Friday, January 5, 2007

Genesis 4:9

Unless you are British youth*, you almost certainly know the story of Cain and Abel. That's when Cain, third person to exist on the planet Earth, got upset that God hadn't appreciated the fruit basket he sent and decided to take it out on his brother, Abel, Earthling No. 4.

So, God walks up to Cain after a bit and says, "Where is Abel, thy brother?"

It amuses me that God says it this way. There are four people on the whole of Earth, and God feels it necessary to use a proper noun and state clearly Abel's relationship to Cain. He doesn't ask, "Where is Abel?" or "Where is thy brother?" or "Where's the other one?"

Cain, then famously responds: "I know not; am I my brother's keeper?"

Most people assume Cain's being a smartass here, that he is the originator of the rock attitude because he is so ballsy as to backtalk The Creator Of Everything. But I found myself thinking this morning: what if he was asking a legitimate question? What if he really didn't know?

Already we know that God has to tell Cain who is brother is. That could be a sign that Cain wasn't very bright. And being only the third person to exist ever and the son of the committers of the original sin, it's not like he had the strongest moral upbringing. Hillary Clinton says it takes a village; there was no village -- only Mom and Dad, the Original Sinstas.

Maybe, rather than being the first person to use sarcasm, he was simply asking for clarification: "If you could just clear that up for me, Lord, I'd appreciate it. As you are probably aware, I've gone and killed this one. And that's wrong, is it? Shit. I feel like a right cunt. What? Swearing is bad, too? Wow, you have a lot of rules. Someone should be writing all this down, don't you think?"

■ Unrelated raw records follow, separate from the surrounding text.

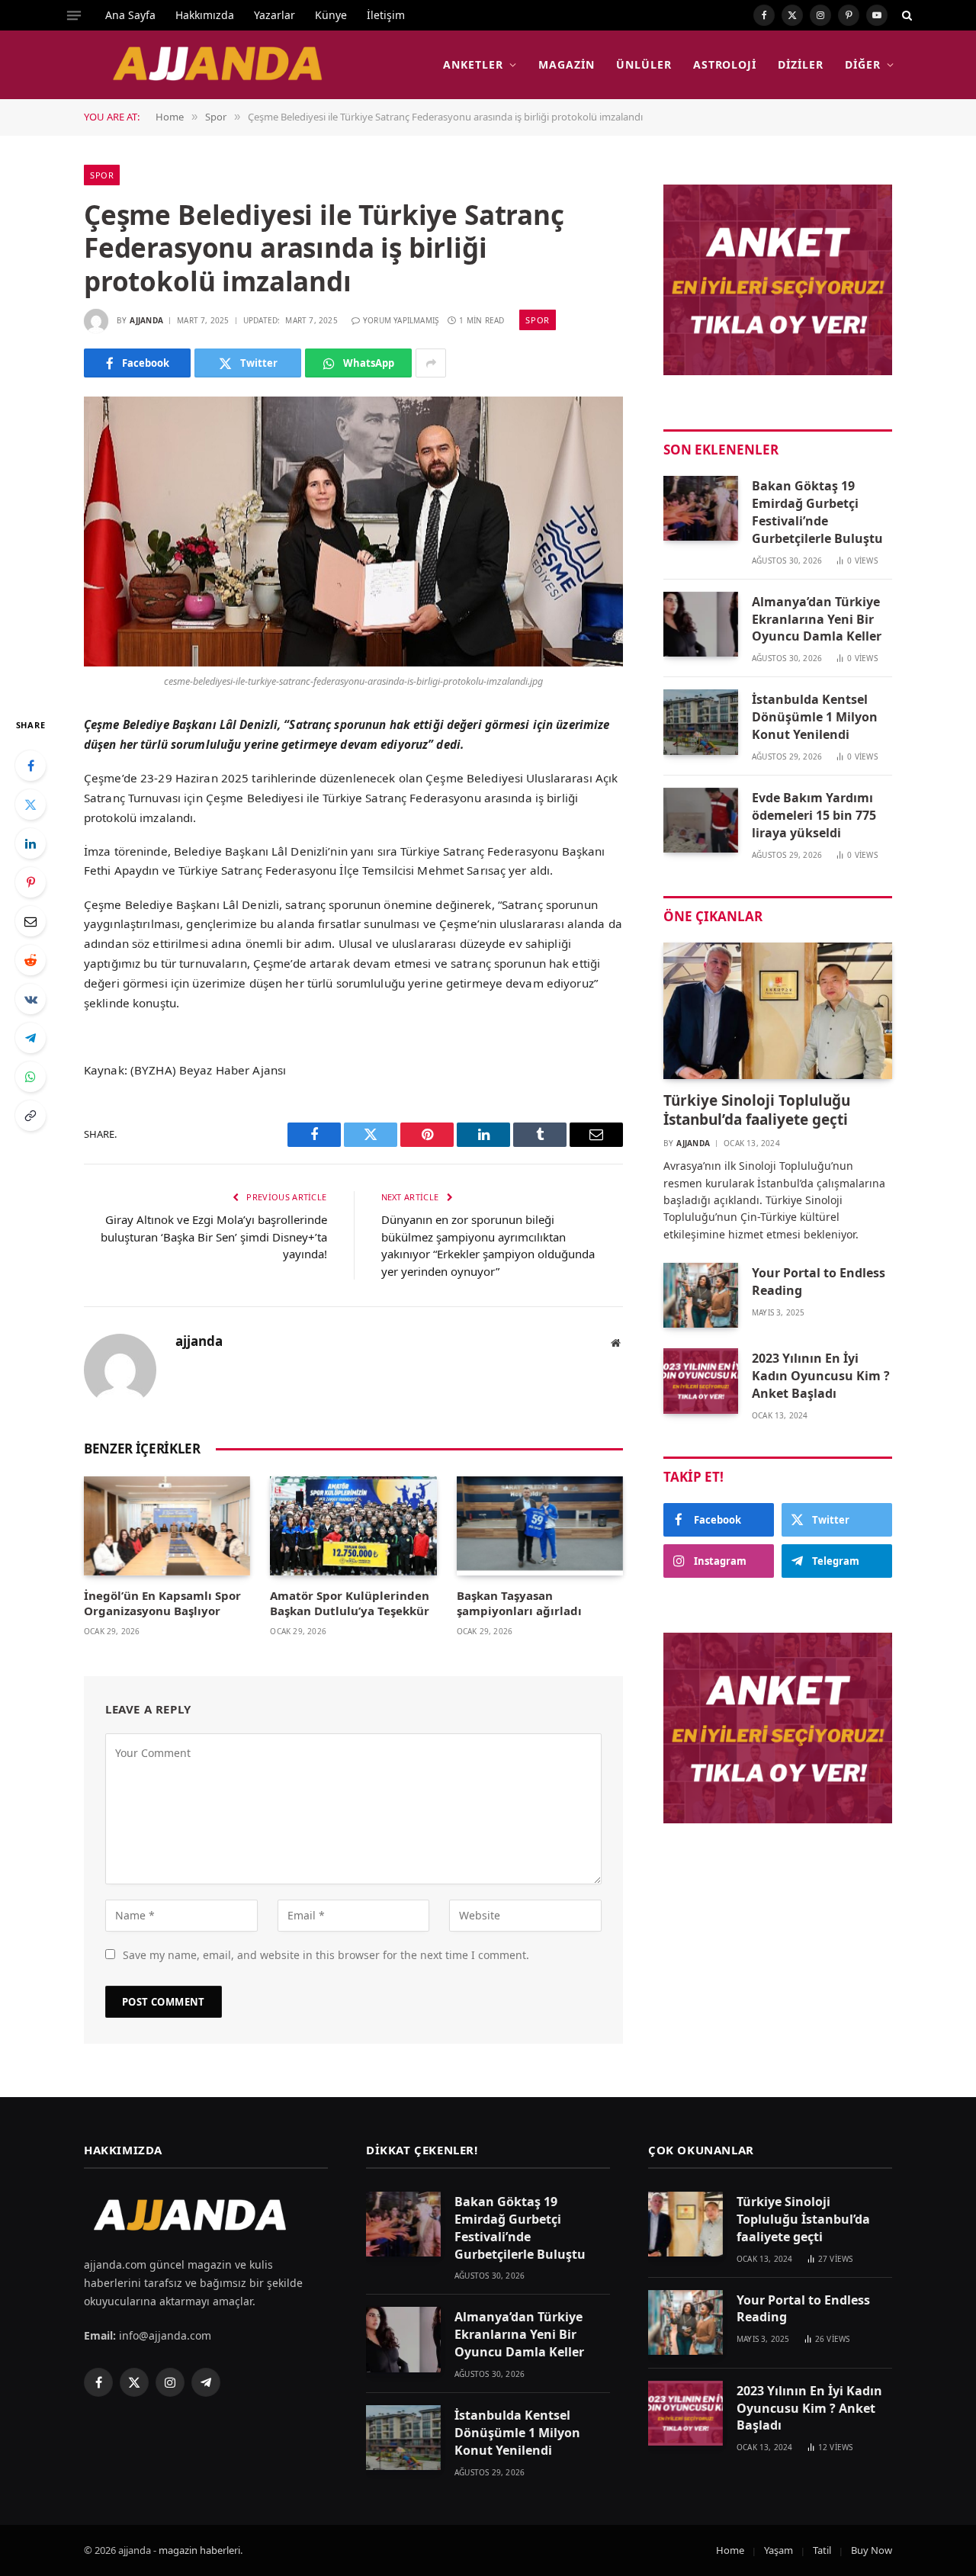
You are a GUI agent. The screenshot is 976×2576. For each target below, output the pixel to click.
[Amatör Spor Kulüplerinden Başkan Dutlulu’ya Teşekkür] (353, 1525)
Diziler (801, 64)
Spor (102, 175)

*British kids know shockingly little about the Bible. Even if you don't believe a word of it, it is still the foundation for centuries of Western Literature. In terms of understanding literature, knowing fuck all about the Bible is like learning English but skipping over all the words that start with "K."

8 comments:

Omega said...

I like the Bible's implication that for the first few chapters of Genesis, God was just sort of beta testing the whole creator thing. And really, if you look at the world closely, doesn't it all kind of feel like a typical Microsoft product? Buggy, defective, and prone to driving users to violence.

Chris Cope said...

Well, he did delete quite a bit of it and then had to promise Noah not to do such a thing again.

Anonymous said...

Christ, you'll be asking us to say "god Bless Wales" next...

Curly said...

This is hilarious, despite me falling into the British Youth category. I only previously knew about being caned and un-able.

Brian said...

"..beta testing the whole creator thing." Awesome. See, God and Science can coexist!

Crystal said...

shouldn't God know where Abel is?? isn't he the one who knows everything? so why was he asking cain in the first place? was he just trying to manipulate him into confessing? that is not very nice, God.

Jenny said...

Having suffered school in the hardcore Calvinist Hebrides, I'd like to object to this shocking generalisation.

Just because yer Cardiff weans are heathens, it doesn't mean the rest of us don't know ALL SIX BILLION VERSES of The Lord is my Shepherd.

Ynot said...

I think the Bible (outside the US) is known about, but (thanks God) remains mostly unread. Many people know bits and pieces- like the do Shakespeare, Whitman and the Quixote- but I think modern life dictates a different kind of entertainment from which to gather fear. Hollywood seems to fill this gap rather nicely.

I swear I learned more about life's little do's and dont's from things like Nightmare on Elm Street than I did listening to sunday sermons. I mean, what's scarier, an angry God or Freddie Kruger?

Exactly, Freddie is way scarier. There is no blind faith involved with Freddie. Either you believe and comply, or else. And even if you comply, you are still toast. God has so many opt out clauses: confession, indulgences, regret and repentance. God has little cred inthe fear stakes. And since fear is the thing the church is most intent on planting in our hearts....then...a scary God with caveats....is not that scary...is he? No.